Chicago tastings
After a brief hiatus, I am back in blogging action. I was in Chicago and didn’t even access my email for 48 hours! (Fortunately it wasn’t that long between glasses of wine.)
I taught a one-day course at the University of Chicago entitled “critiquing the wine critics.” The participation was terrific and the wines were controversial–we had the Tablas Creek, Esprit de Beaucastel, 2002 that the NYT tasting panel had dismissed on 11/2 as “off – not exactly corked, but with musty, unattractive aromas” but that Parker blessed with 92 points. (We generally liked this wine more than the NYT’s bottle though it was not a Parker-style hedonistic fruit bomb.)

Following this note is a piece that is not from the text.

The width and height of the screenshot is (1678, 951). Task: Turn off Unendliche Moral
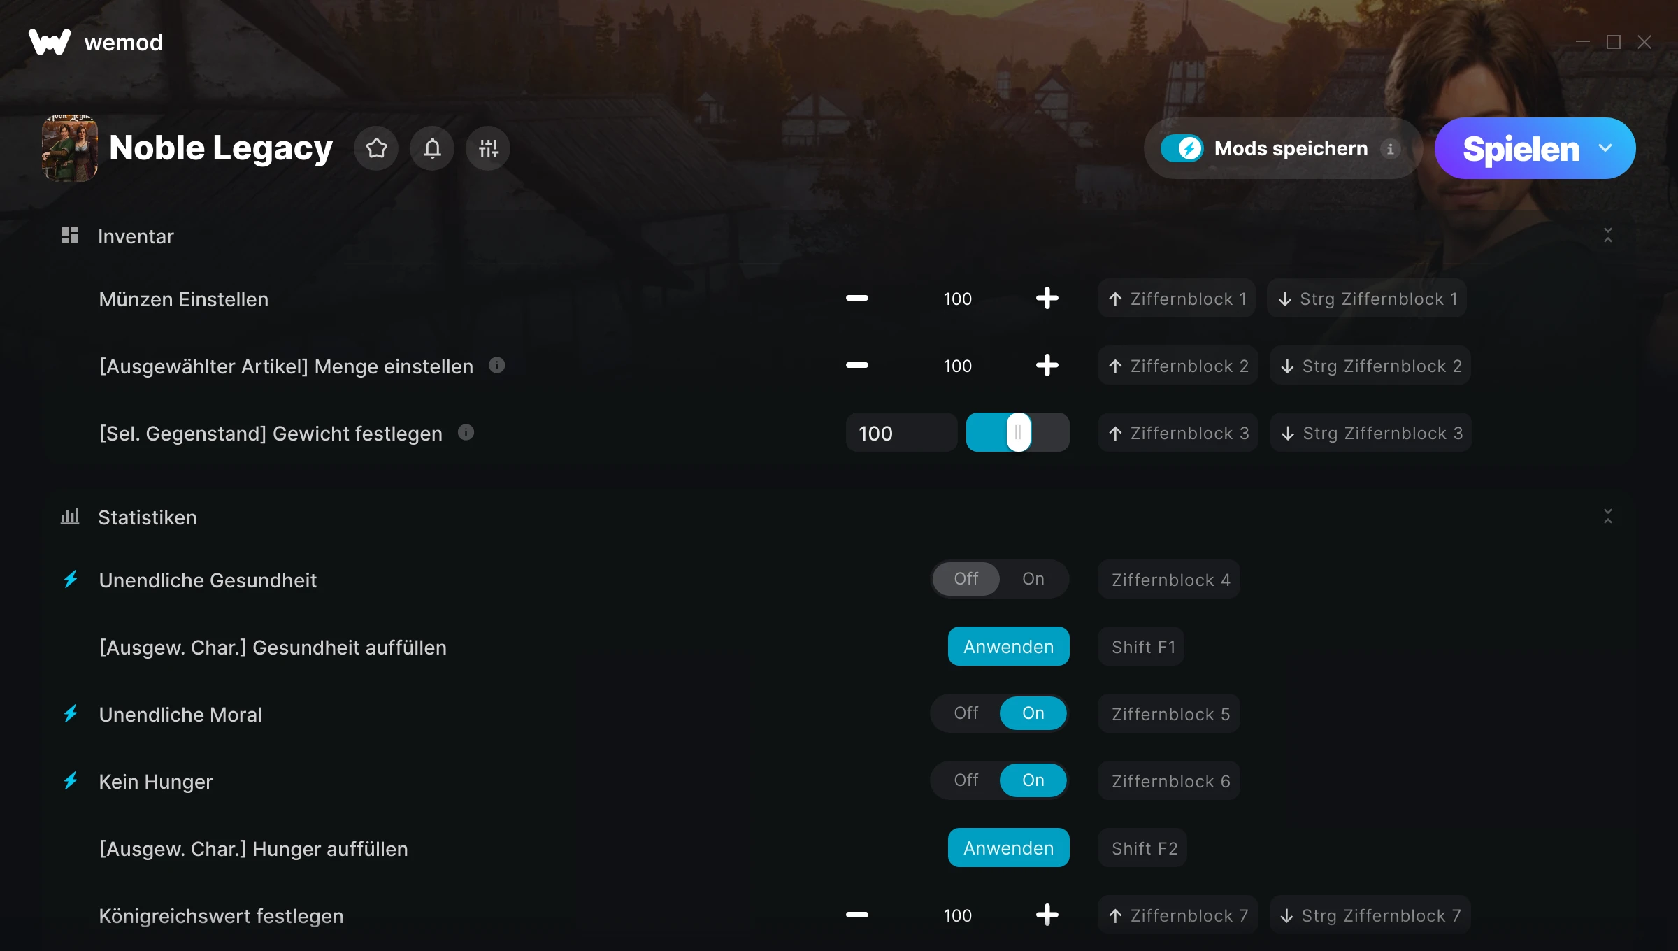[x=966, y=713]
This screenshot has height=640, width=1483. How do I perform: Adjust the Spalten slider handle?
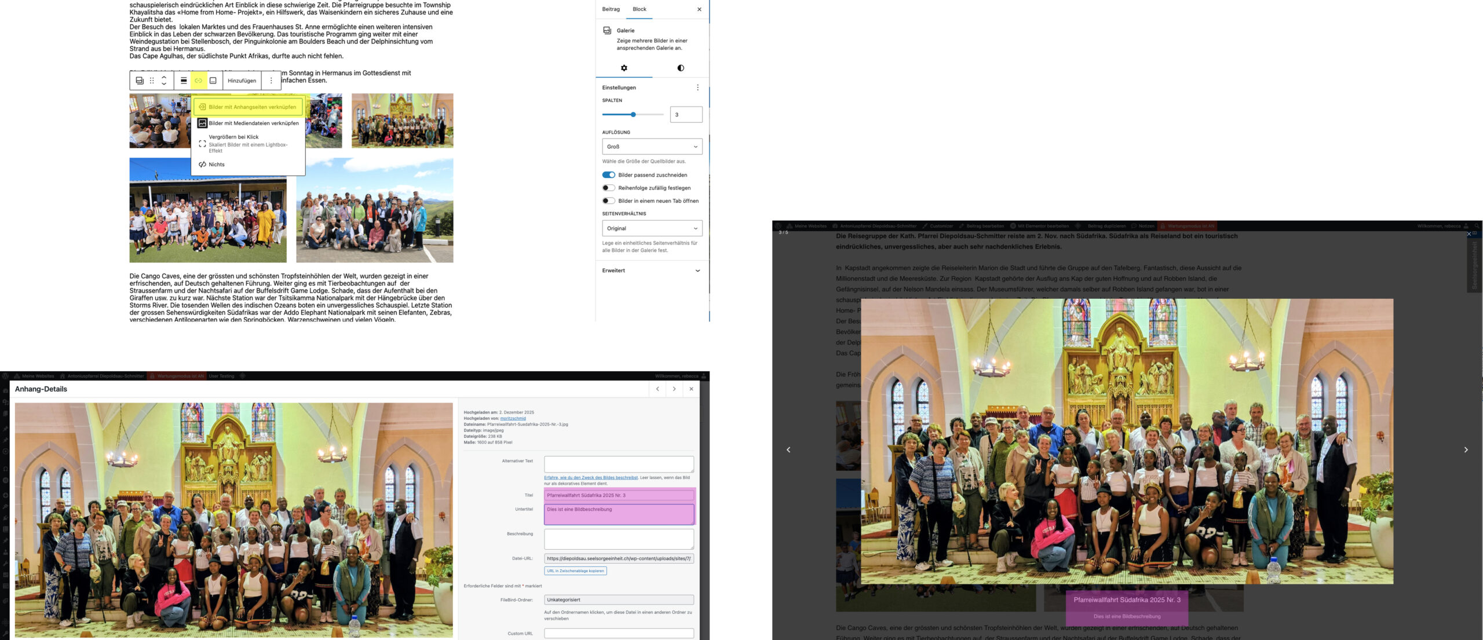click(633, 115)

The most bizarre wine of the day was the Connor Park, Shiraz, The Honour 2002, which was a disjointed, glycerin alcohol bomb that clocked in at a stunning 17% alcohol. (Parker all but calls you a “girlie man” if you don’t like the wine by bestowing it with 95 points and writing “Readers looking for restrained, Euro-styled wines should steer clear of this behemoth.”)
Perhaps the most popular wine of the day was something that, tasted blind, one participant said tasted “Northern Rhonish” and indeed turned out to be the Domaine de Colombier, Hermitage, 2000. But it may have been infanticide to drink it this young as it undoubtedly has many years ahead of it.